ABOUT THIS TASK:
Below are the entries; set down each of them exactly.
----
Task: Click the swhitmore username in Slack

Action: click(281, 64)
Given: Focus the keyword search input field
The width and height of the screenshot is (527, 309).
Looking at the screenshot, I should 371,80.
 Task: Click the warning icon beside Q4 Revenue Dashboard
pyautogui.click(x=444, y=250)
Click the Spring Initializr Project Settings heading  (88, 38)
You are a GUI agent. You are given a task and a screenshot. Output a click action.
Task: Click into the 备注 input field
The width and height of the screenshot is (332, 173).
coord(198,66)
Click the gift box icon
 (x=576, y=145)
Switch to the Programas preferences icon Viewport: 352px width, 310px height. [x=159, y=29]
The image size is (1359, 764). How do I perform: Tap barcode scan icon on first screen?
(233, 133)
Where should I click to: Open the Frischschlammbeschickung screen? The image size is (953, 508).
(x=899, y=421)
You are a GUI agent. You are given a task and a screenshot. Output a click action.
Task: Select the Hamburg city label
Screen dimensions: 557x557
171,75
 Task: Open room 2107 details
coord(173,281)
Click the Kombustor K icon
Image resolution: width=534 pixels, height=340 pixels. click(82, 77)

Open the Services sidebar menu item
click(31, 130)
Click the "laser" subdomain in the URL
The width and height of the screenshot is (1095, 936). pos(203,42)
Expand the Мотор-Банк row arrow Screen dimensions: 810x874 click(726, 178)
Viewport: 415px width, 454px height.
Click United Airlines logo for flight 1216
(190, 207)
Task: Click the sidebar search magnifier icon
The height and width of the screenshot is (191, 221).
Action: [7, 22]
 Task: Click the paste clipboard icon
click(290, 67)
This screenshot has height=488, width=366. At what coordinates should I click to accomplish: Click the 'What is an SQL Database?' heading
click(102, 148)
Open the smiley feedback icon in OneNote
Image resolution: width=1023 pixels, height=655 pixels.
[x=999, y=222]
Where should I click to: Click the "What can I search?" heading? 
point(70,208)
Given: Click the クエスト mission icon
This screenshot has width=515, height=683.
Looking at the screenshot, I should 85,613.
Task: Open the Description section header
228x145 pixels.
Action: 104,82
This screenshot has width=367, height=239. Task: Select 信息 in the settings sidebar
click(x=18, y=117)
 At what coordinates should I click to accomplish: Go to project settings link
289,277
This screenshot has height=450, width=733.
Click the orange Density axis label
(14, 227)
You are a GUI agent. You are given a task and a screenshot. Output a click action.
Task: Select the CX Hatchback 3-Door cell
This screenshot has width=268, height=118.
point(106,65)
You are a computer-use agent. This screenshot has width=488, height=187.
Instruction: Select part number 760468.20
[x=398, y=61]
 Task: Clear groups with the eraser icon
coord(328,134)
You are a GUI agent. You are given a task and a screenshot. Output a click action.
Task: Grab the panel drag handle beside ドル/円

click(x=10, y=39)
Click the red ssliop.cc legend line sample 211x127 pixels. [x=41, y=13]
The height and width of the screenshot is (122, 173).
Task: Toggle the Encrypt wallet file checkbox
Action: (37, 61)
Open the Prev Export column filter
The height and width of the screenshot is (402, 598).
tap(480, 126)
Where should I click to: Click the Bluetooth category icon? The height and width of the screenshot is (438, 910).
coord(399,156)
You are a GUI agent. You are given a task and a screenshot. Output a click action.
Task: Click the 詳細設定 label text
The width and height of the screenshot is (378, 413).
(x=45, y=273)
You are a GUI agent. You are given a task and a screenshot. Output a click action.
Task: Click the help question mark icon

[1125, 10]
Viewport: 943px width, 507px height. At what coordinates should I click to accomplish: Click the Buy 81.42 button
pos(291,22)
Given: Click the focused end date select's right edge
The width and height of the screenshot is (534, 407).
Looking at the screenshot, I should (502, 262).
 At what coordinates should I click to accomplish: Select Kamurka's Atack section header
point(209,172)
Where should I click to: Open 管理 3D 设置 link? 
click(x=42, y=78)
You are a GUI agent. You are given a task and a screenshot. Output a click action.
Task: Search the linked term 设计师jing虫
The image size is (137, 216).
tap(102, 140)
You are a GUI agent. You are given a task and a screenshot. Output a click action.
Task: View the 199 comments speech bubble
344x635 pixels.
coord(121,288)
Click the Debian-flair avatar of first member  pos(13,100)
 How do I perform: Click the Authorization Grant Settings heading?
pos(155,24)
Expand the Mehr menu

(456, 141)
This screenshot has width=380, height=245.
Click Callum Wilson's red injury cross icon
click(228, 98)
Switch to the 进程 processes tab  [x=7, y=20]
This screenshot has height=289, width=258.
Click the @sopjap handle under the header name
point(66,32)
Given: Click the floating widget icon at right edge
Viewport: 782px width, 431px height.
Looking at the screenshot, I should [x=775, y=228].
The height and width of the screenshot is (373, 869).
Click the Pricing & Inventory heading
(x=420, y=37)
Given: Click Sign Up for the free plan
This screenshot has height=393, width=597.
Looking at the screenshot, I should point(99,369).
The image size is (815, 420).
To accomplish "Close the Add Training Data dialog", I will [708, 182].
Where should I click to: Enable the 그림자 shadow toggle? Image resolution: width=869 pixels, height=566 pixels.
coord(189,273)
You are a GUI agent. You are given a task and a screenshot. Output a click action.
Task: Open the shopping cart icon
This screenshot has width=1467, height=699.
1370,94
----
ANSWER SPACE:
Task: Click the swhitmore username in Slack

Action: click(281, 64)
Given: Focus the keyword search input field
The width and height of the screenshot is (527, 309).
Looking at the screenshot, I should 371,80.
 Task: Click the warning icon beside Q4 Revenue Dashboard
pyautogui.click(x=444, y=250)
Click the Spring Initializr Project Settings heading  (88, 38)
You are a GUI agent. You are given a task and a screenshot. Output a click action.
Task: Click into the 备注 input field
The width and height of the screenshot is (332, 173).
coord(198,66)
Click the gift box icon
 (x=576, y=145)
Switch to the Programas preferences icon Viewport: 352px width, 310px height. [x=159, y=29]
The image size is (1359, 764). How do I perform: Tap barcode scan icon on first screen?
(233, 133)
Where should I click to: Open the Frischschlammbeschickung screen? The image size is (953, 508).
(x=899, y=421)
You are a GUI agent. You are given a task and a screenshot. Output a click action.
Task: Select the Hamburg city label
Screen dimensions: 557x557
171,75
 Task: Open room 2107 details
coord(173,281)
Click the Kombustor K icon
Image resolution: width=534 pixels, height=340 pixels. click(82, 77)

Open the Services sidebar menu item
click(31, 130)
Click the "laser" subdomain in the URL
The width and height of the screenshot is (1095, 936). pos(203,42)
Expand the Мотор-Банк row arrow Screen dimensions: 810x874 click(726, 178)
Viewport: 415px width, 454px height.
Click United Airlines logo for flight 1216
(190, 207)
Task: Click the sidebar search magnifier icon
The height and width of the screenshot is (191, 221).
Action: [7, 22]
 Task: Click the paste clipboard icon
click(290, 67)
This screenshot has height=488, width=366. At what coordinates should I click to accomplish: Click the 'What is an SQL Database?' heading
click(102, 148)
Open the smiley feedback icon in OneNote
Image resolution: width=1023 pixels, height=655 pixels.
[x=999, y=222]
Where should I click to: Click the "What can I search?" heading? 
point(70,208)
Given: Click the クエスト mission icon
This screenshot has width=515, height=683.
Looking at the screenshot, I should 85,613.
Task: Open the Description section header
228x145 pixels.
Action: 104,82
This screenshot has width=367, height=239. Task: Select 信息 in the settings sidebar
click(x=18, y=117)
 At what coordinates should I click to accomplish: Go to project settings link
289,277
This screenshot has height=450, width=733.
Click the orange Density axis label
(14, 227)
You are a GUI agent. You are given a task and a screenshot. Output a click action.
Task: Select the CX Hatchback 3-Door cell
This screenshot has width=268, height=118.
point(106,65)
You are a computer-use agent. This screenshot has width=488, height=187.
Instruction: Select part number 760468.20
[x=398, y=61]
 Task: Clear groups with the eraser icon
coord(328,134)
You are a GUI agent. You are given a task and a screenshot. Output a click action.
Task: Grab the panel drag handle beside ドル/円

click(x=10, y=39)
Click the red ssliop.cc legend line sample 211x127 pixels. [x=41, y=13]
The height and width of the screenshot is (122, 173).
Task: Toggle the Encrypt wallet file checkbox
Action: (37, 61)
Open the Prev Export column filter
The height and width of the screenshot is (402, 598).
tap(480, 126)
Where should I click to: Click the Bluetooth category icon? The height and width of the screenshot is (438, 910).
coord(399,156)
You are a GUI agent. You are given a task and a screenshot. Output a click action.
Task: Click the 詳細設定 label text
The width and height of the screenshot is (378, 413).
(x=45, y=273)
You are a GUI agent. You are given a task and a screenshot. Output a click action.
Task: Click the help question mark icon

[1125, 10]
Viewport: 943px width, 507px height. At what coordinates should I click to accomplish: Click the Buy 81.42 button
pos(291,22)
Given: Click the focused end date select's right edge
The width and height of the screenshot is (534, 407).
Looking at the screenshot, I should (502, 262).
 At what coordinates should I click to accomplish: Select Kamurka's Atack section header
point(209,172)
Where should I click to: Open 管理 3D 设置 link? 
click(x=42, y=78)
You are a GUI agent. You are given a task and a screenshot. Output a click action.
Task: Search the linked term 设计师jing虫
The image size is (137, 216).
tap(102, 140)
You are a GUI agent. You are given a task and a screenshot. Output a click action.
Task: View the 199 comments speech bubble
344x635 pixels.
coord(121,288)
Click the Debian-flair avatar of first member  pos(13,100)
 How do I perform: Click the Authorization Grant Settings heading?
pos(155,24)
Expand the Mehr menu

(456, 141)
This screenshot has width=380, height=245.
Click Callum Wilson's red injury cross icon
click(228, 98)
Switch to the 进程 processes tab  [x=7, y=20]
This screenshot has height=289, width=258.
Click the @sopjap handle under the header name
point(66,32)
Given: Click the floating widget icon at right edge
Viewport: 782px width, 431px height.
Looking at the screenshot, I should [x=775, y=228].
The height and width of the screenshot is (373, 869).
Click the Pricing & Inventory heading
(x=420, y=37)
Given: Click Sign Up for the free plan
This screenshot has height=393, width=597.
Looking at the screenshot, I should point(99,369).
The image size is (815, 420).
To accomplish "Close the Add Training Data dialog", I will [708, 182].
Where should I click to: Enable the 그림자 shadow toggle? Image resolution: width=869 pixels, height=566 pixels.
coord(189,273)
You are a GUI agent. You are given a task and a screenshot. Output a click action.
Task: Open the shopping cart icon
This screenshot has width=1467, height=699.
1370,94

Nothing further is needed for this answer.